To further analyze the quality of the obtained CAGE data, the individual samples were clustered together using hierarchical clustering based on their genome-wide expression profile at each base pair. For each condition the replicates cluster together (Figure 2A), showing the high reproducibility of the data. This clustering also shows that the two respiratory conditions (respiratory glucose metabolism using glucose limitation, gluconeogenic respiration using ethanol limitation) are more similar to each other than to the two fermentative conditions, as one would expect. In addition, the correlations between the biological replicates were calculated and with a minimum Pearson correlation coefficient of 0.9 the replicates are in high agreement with each other (Figure 2A).

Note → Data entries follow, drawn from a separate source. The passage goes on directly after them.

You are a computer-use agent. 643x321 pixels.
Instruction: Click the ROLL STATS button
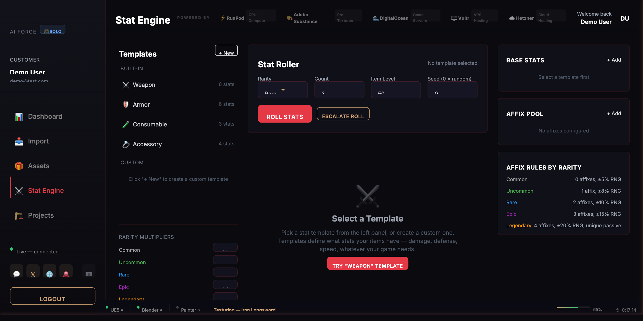click(x=284, y=114)
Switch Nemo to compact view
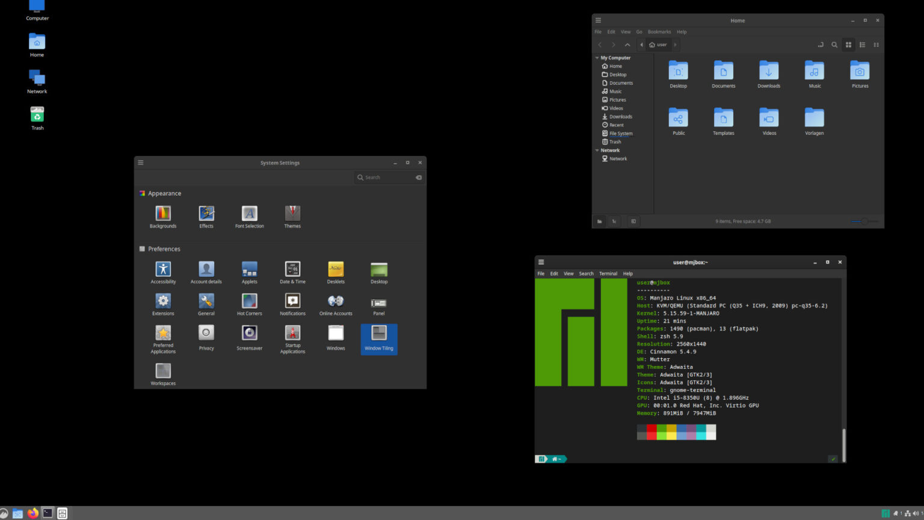The image size is (924, 520). [x=876, y=45]
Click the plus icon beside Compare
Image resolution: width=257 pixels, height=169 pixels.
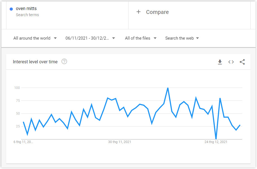(x=139, y=12)
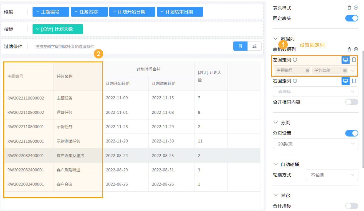The height and width of the screenshot is (211, 364).
Task: Disable the 固定表头 toggle
Action: tap(352, 18)
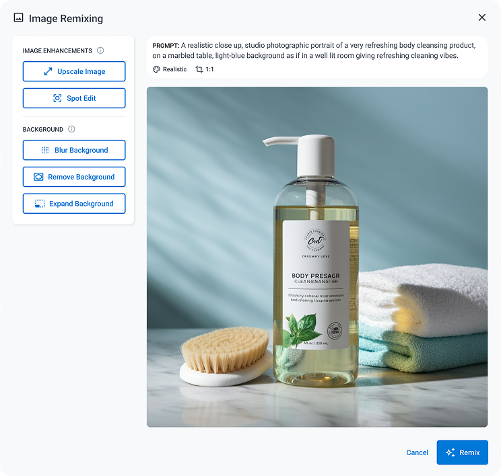Click the palette icon beside Realistic

[x=157, y=69]
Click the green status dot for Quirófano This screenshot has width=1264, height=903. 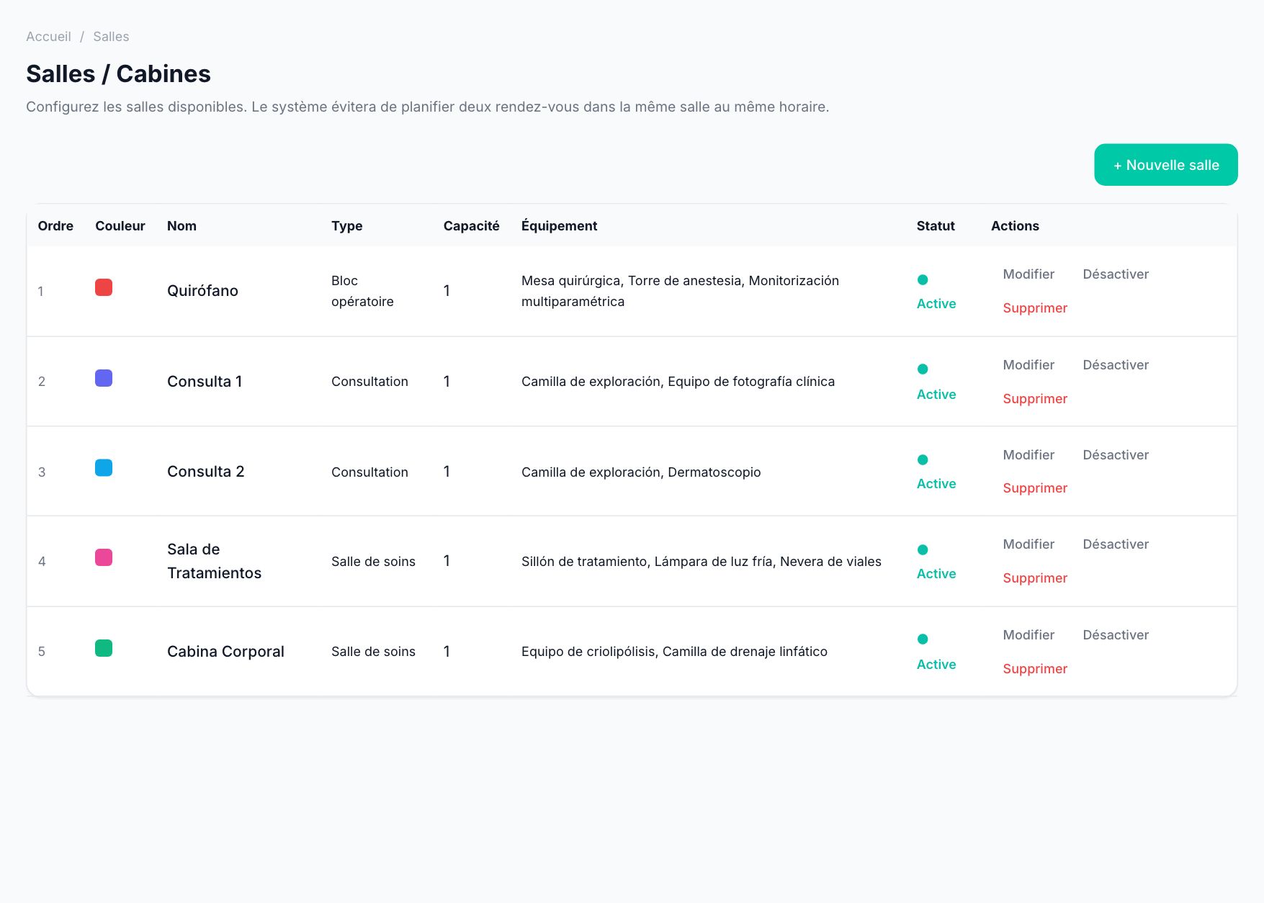[x=923, y=279]
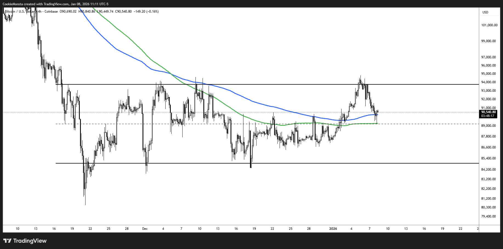Screen dimensions: 503x249
Task: Click the current price tag 90,540.80
Action: tap(488, 112)
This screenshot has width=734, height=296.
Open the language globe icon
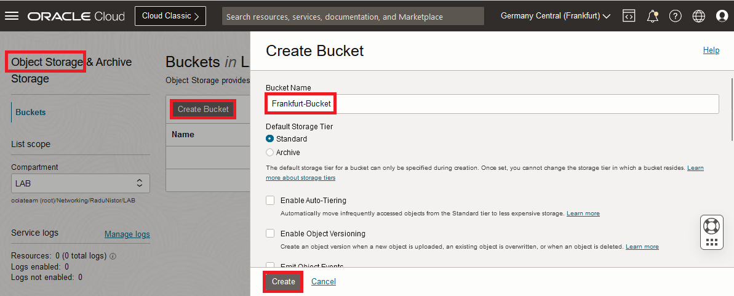tap(699, 16)
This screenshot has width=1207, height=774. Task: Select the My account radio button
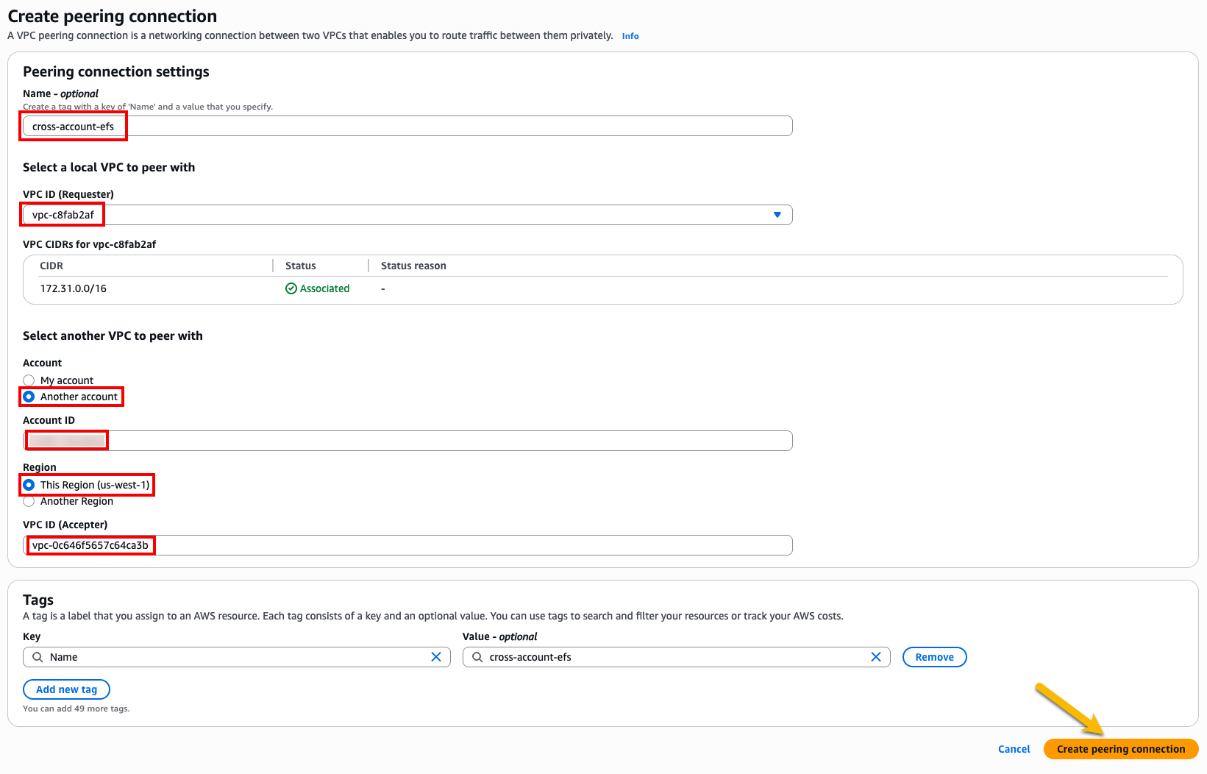(x=29, y=380)
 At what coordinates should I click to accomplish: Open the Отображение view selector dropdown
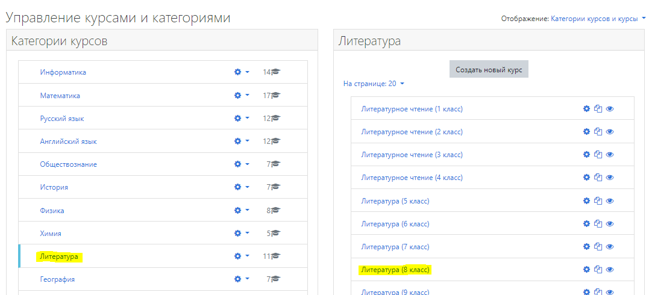click(598, 19)
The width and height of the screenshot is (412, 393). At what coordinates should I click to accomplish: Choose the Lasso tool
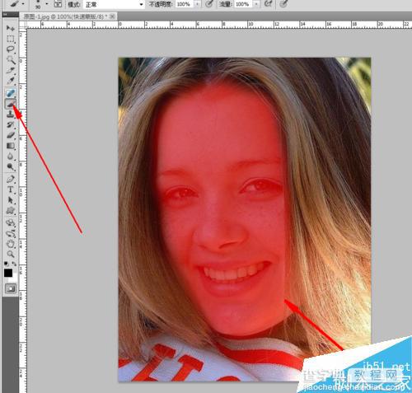(11, 49)
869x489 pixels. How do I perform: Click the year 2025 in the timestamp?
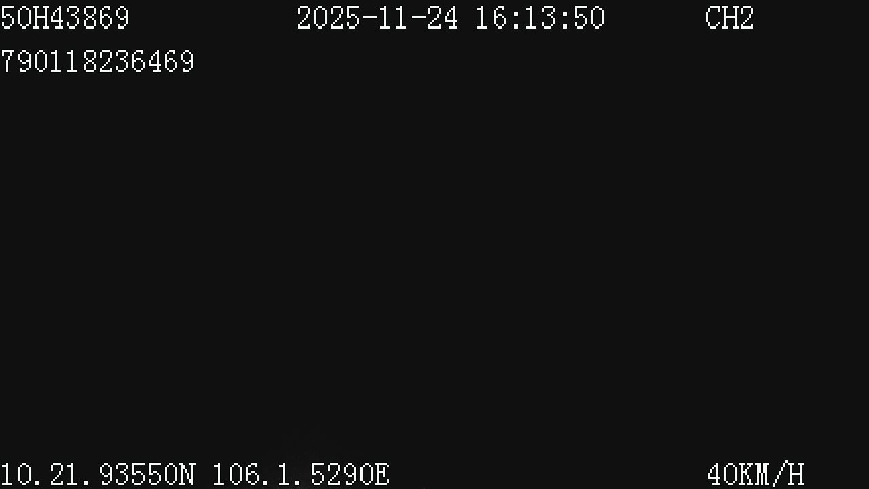coord(329,18)
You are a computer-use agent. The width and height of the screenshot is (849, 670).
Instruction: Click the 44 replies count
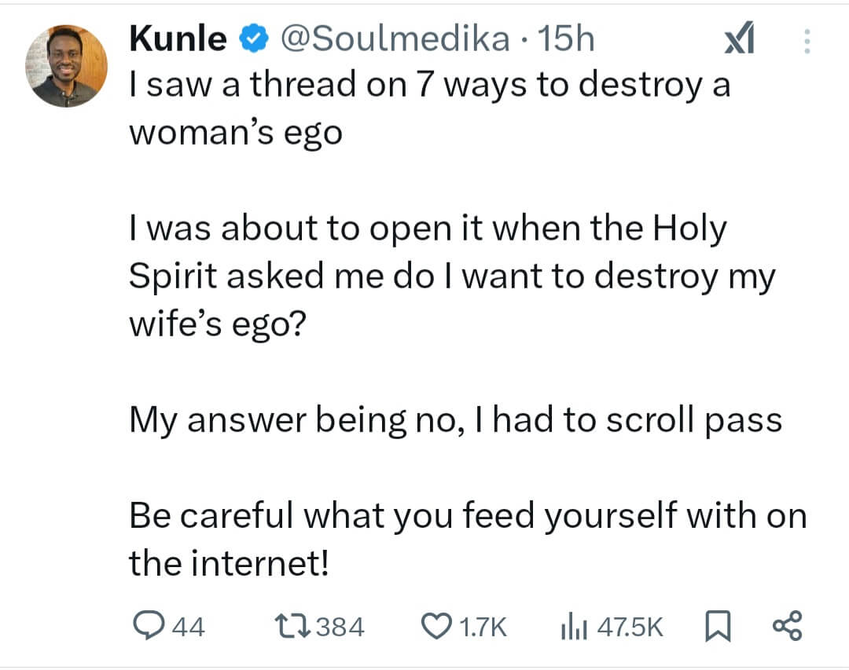pos(188,627)
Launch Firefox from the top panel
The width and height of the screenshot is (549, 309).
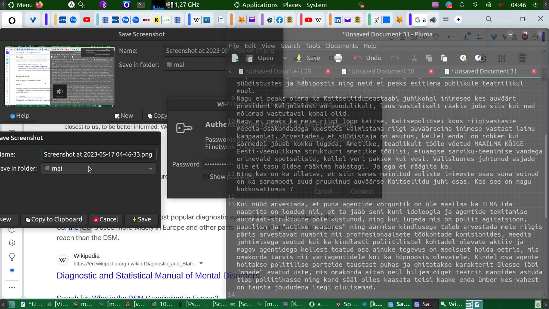coord(39,5)
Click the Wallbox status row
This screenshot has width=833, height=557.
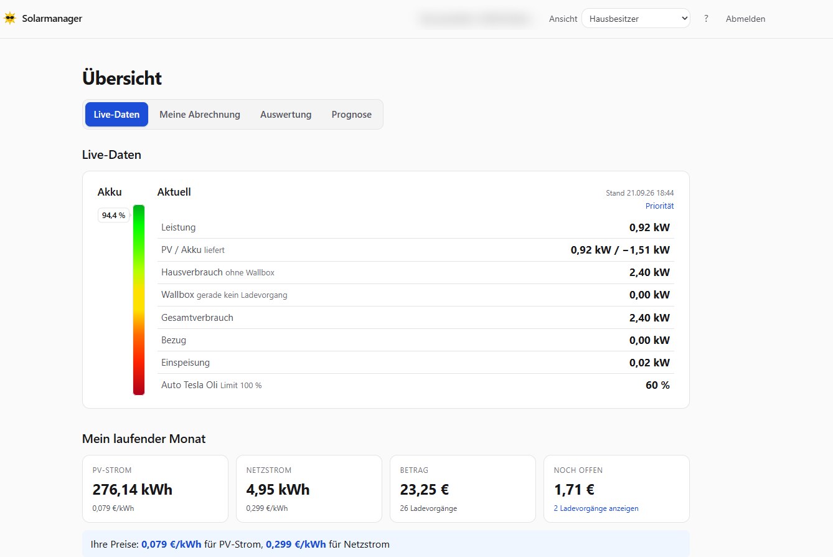coord(416,295)
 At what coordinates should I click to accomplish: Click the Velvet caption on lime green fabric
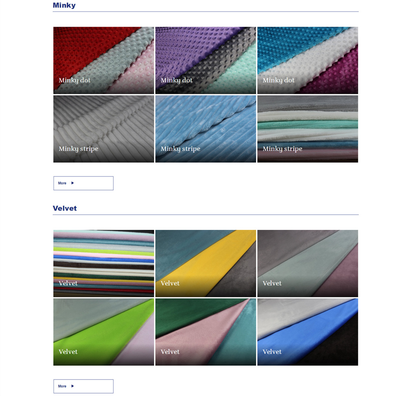68,352
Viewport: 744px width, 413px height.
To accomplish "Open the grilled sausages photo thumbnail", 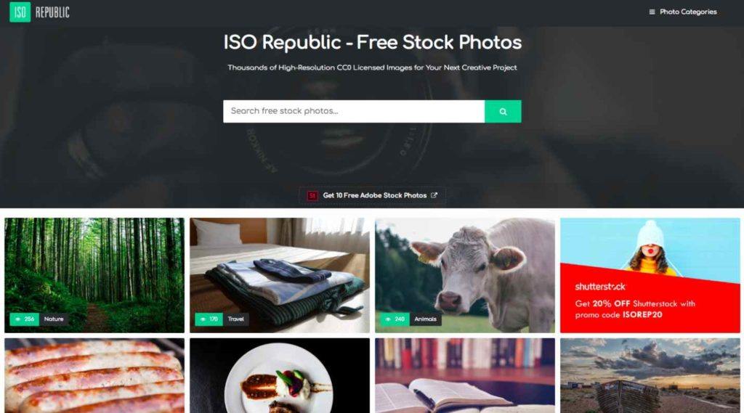I will tap(94, 375).
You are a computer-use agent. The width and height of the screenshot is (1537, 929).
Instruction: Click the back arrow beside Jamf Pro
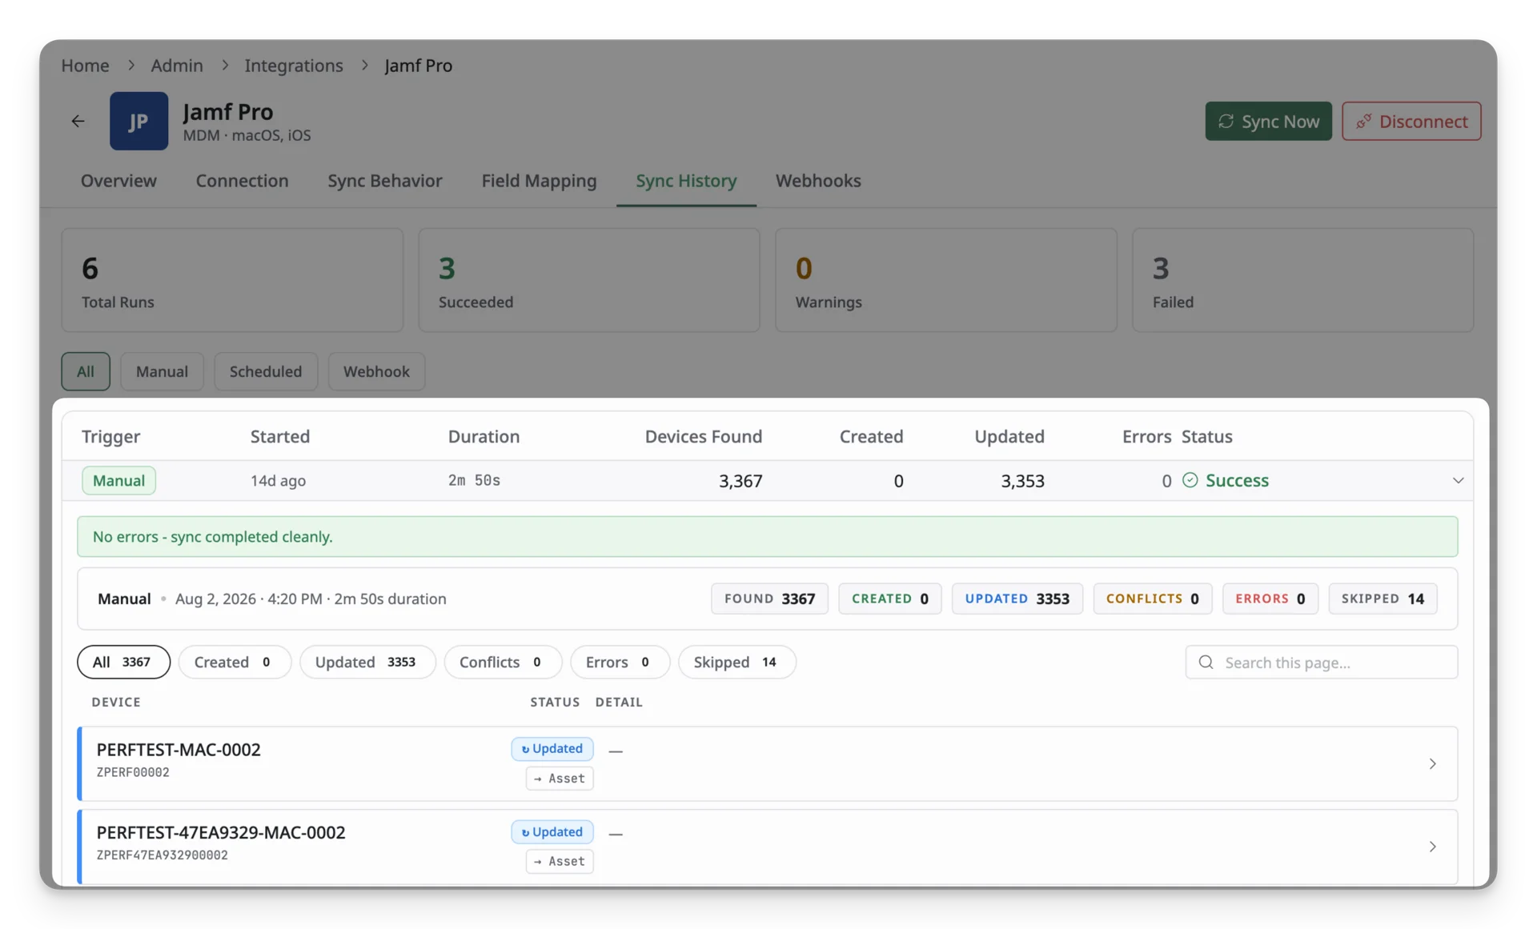pyautogui.click(x=78, y=121)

Subsequently the expression values per gene promoter region obtained from CAGE was compared with gene expression values obtained from a control RNAseq experiment in the same chemostat conditions (Figure 2B). For genes with multiple assigned CAGE clusters, the expression values for all clusters were summed up prior to the comparison. The results show a strong correlation with a Pearson Correlation Coefficient of 0.82 between the RNAseq and the CAGE expression values, further demonstrating the high quality of our CAGE data.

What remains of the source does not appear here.